TASK DIRECTIONS:
Only one span of the listing below should come back. It runs from the line with "Pourquoi la formation" through the line with "Terms & Conditions (545, 279)", and each of its lines must be reproduced exactly.

SOURCE MATERIAL:

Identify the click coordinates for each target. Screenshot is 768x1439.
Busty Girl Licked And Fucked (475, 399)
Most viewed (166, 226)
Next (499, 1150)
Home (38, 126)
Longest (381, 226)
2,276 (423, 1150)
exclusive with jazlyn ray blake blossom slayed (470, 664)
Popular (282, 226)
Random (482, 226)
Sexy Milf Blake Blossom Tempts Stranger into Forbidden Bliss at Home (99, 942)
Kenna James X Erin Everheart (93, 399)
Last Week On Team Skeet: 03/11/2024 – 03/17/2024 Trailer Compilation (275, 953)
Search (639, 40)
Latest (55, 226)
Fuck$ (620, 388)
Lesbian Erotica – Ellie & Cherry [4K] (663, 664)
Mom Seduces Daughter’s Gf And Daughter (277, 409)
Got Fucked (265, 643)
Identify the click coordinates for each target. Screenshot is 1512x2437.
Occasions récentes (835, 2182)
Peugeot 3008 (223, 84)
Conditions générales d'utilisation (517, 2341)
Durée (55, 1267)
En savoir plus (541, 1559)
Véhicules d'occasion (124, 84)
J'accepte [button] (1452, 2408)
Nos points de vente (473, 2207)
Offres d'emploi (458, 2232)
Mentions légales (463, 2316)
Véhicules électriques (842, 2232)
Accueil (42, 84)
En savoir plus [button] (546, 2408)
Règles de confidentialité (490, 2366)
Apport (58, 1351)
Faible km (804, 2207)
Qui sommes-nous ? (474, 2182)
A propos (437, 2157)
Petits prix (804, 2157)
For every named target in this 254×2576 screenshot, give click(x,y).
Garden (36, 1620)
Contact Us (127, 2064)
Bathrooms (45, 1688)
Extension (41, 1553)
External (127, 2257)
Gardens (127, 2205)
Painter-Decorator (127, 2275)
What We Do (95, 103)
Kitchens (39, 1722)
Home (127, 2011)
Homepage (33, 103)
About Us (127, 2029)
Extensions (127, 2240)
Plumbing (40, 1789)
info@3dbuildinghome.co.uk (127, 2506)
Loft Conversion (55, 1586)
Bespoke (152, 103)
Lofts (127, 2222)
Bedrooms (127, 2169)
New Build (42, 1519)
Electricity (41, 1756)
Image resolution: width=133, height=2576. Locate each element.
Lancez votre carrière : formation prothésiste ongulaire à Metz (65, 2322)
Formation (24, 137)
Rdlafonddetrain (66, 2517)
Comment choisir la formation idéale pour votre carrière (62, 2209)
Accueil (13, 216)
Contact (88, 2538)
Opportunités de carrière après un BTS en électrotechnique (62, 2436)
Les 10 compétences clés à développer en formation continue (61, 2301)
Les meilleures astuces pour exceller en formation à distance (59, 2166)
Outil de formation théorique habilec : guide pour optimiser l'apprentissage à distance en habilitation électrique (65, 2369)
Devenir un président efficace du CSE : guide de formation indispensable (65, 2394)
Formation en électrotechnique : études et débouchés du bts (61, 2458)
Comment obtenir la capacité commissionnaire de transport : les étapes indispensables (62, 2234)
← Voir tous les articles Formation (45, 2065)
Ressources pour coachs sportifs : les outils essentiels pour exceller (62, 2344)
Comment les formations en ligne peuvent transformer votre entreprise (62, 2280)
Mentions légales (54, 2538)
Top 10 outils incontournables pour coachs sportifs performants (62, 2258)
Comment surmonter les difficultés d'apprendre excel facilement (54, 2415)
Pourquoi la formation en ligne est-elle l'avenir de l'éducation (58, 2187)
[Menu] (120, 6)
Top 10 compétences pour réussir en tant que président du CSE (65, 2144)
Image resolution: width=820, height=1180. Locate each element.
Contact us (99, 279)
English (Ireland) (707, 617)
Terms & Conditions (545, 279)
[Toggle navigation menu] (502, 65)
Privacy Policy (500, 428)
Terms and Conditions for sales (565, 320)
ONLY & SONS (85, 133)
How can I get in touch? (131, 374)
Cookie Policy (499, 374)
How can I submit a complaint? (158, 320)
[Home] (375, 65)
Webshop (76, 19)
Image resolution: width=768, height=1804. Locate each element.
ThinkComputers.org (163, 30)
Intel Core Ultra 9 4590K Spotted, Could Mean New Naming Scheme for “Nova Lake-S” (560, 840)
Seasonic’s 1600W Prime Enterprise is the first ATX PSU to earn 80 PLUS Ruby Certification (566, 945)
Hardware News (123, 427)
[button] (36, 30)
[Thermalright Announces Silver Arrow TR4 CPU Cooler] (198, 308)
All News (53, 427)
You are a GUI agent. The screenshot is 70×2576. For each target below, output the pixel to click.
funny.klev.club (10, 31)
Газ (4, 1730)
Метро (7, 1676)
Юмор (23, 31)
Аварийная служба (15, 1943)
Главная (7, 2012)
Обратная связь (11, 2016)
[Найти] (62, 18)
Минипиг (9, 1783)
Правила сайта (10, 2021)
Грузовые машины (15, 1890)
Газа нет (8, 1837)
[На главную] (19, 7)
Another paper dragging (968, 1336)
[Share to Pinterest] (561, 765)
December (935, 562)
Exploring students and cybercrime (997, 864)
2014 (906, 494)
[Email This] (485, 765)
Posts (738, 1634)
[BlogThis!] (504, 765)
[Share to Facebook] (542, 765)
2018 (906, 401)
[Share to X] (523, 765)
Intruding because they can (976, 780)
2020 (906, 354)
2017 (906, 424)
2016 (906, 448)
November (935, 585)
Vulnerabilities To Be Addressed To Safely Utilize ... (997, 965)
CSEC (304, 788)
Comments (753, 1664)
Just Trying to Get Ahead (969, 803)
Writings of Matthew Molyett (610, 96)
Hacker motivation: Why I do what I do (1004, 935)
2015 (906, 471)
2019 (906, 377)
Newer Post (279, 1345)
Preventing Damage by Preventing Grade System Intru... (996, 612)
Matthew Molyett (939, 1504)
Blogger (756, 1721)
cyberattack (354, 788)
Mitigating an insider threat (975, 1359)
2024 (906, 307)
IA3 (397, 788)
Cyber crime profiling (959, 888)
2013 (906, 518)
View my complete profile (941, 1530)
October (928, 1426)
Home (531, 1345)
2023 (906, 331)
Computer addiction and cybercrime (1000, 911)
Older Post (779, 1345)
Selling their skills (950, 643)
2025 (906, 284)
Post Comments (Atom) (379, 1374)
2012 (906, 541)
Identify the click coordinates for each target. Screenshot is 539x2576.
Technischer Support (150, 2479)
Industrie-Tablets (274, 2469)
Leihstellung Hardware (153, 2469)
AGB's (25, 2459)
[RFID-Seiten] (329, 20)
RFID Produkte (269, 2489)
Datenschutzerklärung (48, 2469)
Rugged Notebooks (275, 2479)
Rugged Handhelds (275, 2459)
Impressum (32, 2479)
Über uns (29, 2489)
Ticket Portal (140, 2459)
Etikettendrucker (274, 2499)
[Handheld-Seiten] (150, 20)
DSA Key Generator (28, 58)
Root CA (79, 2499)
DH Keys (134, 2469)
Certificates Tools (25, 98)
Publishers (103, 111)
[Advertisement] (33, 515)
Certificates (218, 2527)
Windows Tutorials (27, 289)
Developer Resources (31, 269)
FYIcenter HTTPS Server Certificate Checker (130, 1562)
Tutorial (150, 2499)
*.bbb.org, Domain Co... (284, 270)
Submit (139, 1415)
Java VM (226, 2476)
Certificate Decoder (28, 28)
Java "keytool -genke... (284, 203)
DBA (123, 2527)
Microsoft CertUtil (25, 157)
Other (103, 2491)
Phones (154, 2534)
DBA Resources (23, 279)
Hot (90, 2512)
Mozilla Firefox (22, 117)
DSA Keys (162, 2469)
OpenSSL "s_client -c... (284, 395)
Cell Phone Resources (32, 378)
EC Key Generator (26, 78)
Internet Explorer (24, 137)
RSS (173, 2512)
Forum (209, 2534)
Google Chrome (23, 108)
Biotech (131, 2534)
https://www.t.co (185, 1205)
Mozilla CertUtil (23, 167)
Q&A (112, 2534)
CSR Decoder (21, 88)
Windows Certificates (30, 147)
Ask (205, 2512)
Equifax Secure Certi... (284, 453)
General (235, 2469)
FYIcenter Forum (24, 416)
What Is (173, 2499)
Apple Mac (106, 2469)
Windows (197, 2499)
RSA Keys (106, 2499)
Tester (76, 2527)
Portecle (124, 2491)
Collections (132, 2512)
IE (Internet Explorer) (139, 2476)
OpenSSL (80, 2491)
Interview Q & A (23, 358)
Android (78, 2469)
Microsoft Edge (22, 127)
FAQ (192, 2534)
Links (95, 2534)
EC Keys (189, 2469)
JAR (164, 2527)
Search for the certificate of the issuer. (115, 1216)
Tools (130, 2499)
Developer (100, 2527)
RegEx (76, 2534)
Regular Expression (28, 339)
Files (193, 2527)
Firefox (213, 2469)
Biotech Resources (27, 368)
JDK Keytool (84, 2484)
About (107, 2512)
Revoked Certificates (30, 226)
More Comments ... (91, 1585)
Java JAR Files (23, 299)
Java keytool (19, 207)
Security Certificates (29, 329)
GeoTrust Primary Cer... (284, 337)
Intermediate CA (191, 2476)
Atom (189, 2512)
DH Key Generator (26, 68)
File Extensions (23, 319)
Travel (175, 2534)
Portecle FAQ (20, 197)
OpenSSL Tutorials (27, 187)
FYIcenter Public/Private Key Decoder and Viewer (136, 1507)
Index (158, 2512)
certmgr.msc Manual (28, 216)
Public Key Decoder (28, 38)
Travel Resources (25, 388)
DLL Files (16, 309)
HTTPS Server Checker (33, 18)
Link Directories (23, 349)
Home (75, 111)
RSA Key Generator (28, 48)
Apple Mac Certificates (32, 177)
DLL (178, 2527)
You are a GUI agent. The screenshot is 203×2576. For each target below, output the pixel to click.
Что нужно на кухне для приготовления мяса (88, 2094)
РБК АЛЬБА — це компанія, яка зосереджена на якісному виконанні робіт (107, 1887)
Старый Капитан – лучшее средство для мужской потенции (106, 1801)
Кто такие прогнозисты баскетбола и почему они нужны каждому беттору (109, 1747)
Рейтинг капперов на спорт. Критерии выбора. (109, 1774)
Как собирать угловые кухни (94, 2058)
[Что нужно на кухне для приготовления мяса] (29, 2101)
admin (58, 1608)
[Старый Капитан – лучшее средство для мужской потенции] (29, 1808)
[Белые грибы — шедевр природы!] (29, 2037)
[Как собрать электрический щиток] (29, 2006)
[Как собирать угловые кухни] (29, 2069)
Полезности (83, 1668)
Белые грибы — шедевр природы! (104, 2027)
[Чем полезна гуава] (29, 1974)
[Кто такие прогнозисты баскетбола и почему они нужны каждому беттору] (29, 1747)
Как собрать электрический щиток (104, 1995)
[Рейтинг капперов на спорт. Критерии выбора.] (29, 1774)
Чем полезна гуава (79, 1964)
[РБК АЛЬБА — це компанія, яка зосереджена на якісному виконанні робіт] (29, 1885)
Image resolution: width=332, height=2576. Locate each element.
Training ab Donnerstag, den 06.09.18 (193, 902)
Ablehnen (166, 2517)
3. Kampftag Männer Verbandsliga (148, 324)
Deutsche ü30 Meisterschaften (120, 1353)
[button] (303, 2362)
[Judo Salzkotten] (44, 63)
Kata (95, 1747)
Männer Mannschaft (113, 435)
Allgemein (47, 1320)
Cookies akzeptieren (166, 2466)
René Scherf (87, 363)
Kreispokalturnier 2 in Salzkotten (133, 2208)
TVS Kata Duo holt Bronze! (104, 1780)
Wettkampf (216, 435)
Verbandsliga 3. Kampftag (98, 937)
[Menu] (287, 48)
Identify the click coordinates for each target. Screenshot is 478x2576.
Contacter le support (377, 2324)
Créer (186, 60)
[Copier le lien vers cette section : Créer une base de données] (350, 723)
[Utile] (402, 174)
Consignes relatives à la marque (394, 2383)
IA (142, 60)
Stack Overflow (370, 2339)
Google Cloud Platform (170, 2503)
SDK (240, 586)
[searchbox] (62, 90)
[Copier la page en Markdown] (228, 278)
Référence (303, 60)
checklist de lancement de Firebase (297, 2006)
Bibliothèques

TASK RESULT:
Pourquoi la formation en ligne est-elle l'avenir de l'éducation (58, 2187)
[Menu] (120, 6)
Top 10 compétences pour réussir en tant que président du CSE (65, 2144)
Image resolution: width=820, height=1180. Locate each element.
Contact us (99, 279)
English (Ireland) (707, 617)
Terms & Conditions (545, 279)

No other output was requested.